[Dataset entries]
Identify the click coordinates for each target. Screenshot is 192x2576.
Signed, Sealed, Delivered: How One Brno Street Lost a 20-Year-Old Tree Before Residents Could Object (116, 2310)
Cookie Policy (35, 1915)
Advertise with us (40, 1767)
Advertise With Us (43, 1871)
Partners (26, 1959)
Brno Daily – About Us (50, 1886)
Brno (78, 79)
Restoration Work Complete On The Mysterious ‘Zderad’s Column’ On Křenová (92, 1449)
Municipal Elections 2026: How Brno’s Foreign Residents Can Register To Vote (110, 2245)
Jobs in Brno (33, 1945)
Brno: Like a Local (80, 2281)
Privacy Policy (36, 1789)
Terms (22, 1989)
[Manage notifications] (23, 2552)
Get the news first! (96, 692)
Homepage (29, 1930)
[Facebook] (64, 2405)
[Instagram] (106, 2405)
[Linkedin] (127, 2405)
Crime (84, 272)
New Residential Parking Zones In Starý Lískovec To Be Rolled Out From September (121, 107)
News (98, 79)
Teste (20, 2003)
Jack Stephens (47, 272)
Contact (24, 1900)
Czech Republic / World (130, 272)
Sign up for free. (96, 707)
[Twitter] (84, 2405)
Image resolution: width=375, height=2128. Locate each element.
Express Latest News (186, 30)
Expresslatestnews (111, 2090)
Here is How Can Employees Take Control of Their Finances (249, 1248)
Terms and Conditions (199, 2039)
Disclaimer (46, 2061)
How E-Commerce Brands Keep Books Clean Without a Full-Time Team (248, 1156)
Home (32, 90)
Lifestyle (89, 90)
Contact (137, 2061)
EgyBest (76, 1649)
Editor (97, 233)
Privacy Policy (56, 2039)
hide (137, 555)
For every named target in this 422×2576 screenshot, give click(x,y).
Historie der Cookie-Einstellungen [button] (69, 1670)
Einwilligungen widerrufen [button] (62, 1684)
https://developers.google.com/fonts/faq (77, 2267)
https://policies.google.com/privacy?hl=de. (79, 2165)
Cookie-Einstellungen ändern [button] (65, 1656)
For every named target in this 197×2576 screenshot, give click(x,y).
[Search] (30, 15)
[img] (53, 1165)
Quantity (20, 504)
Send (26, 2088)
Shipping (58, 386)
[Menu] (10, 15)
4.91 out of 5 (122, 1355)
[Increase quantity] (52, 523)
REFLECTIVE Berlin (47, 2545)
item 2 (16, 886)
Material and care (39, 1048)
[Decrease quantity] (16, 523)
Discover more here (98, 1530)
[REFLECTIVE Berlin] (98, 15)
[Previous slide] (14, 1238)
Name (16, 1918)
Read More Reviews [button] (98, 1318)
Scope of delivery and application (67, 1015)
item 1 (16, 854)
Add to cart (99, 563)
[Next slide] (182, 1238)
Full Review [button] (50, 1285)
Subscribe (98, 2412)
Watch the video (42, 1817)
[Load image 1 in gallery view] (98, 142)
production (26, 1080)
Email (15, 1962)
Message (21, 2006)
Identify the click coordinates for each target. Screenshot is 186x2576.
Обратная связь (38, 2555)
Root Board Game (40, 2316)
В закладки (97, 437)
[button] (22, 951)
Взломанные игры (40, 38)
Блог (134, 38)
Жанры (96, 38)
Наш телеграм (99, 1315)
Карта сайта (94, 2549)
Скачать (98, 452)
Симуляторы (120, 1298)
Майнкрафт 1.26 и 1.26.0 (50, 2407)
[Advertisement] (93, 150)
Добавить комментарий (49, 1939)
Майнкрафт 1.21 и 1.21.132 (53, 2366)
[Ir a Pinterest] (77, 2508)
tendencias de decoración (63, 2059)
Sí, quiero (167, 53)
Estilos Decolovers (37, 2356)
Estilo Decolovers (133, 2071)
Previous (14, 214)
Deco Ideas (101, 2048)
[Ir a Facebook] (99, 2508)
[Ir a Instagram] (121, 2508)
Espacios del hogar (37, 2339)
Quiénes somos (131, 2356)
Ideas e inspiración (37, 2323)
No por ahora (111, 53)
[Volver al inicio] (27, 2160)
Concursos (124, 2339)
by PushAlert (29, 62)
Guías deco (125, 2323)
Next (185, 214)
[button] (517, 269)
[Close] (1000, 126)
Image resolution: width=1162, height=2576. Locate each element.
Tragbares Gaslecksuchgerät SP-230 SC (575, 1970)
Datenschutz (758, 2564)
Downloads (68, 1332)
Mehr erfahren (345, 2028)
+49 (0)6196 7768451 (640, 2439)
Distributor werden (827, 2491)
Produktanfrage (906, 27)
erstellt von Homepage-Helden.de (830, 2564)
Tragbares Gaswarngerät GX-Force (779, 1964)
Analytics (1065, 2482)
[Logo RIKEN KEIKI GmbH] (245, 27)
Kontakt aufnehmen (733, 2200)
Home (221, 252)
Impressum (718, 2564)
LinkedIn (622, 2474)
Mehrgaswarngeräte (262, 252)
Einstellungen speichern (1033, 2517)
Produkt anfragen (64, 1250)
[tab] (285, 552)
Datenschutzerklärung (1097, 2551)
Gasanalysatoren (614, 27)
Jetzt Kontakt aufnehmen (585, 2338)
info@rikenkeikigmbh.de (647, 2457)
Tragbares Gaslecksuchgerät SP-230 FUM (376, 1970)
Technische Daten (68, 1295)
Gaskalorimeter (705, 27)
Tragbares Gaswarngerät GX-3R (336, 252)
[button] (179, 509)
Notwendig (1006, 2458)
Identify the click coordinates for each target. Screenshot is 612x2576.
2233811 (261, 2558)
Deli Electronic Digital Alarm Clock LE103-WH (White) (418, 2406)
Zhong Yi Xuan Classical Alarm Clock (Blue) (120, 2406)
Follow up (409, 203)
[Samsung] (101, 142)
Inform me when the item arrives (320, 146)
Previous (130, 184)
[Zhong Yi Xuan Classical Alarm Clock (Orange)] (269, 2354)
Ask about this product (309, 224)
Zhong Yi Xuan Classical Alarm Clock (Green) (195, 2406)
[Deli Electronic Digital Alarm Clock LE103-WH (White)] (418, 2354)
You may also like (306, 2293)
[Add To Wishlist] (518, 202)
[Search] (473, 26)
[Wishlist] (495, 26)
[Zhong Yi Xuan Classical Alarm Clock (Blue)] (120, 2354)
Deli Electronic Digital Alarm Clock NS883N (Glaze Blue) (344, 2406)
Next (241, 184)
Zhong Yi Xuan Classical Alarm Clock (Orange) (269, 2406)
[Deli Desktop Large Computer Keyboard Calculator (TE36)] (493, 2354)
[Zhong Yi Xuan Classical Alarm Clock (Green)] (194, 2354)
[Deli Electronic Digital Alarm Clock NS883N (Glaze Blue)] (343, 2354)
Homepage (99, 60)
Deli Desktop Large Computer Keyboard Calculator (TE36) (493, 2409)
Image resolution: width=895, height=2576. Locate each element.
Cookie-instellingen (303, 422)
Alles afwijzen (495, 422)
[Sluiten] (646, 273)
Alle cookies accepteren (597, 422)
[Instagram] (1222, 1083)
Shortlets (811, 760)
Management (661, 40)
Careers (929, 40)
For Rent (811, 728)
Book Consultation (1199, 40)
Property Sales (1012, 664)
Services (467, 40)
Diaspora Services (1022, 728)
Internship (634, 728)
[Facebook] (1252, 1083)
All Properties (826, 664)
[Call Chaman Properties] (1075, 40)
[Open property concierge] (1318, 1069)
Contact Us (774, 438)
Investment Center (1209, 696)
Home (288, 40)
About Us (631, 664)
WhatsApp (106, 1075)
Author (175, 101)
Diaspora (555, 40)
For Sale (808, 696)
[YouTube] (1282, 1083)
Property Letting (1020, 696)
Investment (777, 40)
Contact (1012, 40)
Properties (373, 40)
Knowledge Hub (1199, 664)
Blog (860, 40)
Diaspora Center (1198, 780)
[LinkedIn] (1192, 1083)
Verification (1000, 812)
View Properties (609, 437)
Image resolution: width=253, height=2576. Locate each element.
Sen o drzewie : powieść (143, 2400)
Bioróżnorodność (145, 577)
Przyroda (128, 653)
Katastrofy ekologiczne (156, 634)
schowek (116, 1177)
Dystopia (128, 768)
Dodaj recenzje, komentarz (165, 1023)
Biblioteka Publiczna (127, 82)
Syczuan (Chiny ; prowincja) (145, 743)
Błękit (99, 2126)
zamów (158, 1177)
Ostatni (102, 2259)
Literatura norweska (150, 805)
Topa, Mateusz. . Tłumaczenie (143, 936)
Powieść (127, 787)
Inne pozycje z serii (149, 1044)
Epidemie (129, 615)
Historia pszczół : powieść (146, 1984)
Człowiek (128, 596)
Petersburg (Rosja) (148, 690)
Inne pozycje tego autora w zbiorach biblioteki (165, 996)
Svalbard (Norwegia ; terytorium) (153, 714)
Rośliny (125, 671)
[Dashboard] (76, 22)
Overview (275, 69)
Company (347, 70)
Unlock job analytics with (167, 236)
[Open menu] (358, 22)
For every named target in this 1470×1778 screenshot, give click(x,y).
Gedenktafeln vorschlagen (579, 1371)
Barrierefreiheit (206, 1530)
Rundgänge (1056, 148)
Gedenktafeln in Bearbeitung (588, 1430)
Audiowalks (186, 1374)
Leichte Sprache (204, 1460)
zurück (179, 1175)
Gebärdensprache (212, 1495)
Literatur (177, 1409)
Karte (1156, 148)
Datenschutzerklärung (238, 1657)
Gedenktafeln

TASK INSTRUCTIONS:
Out of the data above, give again only the lines starting at the one holding "[Menu] (10, 15)" and ending at the one holding "Root Board Game (40, 2316)", unchanged.

WRITTEN SOLUTION:
[Menu] (10, 15)
4.91 out of 5 (122, 1355)
[Increase quantity] (52, 523)
REFLECTIVE Berlin (47, 2545)
item 2 (16, 886)
Material and care (39, 1048)
[Decrease quantity] (16, 523)
Discover more here (98, 1530)
[REFLECTIVE Berlin] (98, 15)
[Previous slide] (14, 1238)
Name (16, 1918)
Read More Reviews [button] (98, 1318)
Scope of delivery and application (67, 1015)
item 1 (16, 854)
Add to cart (99, 563)
[Next slide] (182, 1238)
Full Review [button] (50, 1285)
Subscribe (98, 2412)
Watch the video (42, 1817)
[Load image 1 in gallery view] (98, 142)
production (26, 1080)
Email (15, 1962)
Message (21, 2006)
Identify the click coordinates for each target. Screenshot is 186x2576.
Обратная связь (38, 2555)
Root Board Game (40, 2316)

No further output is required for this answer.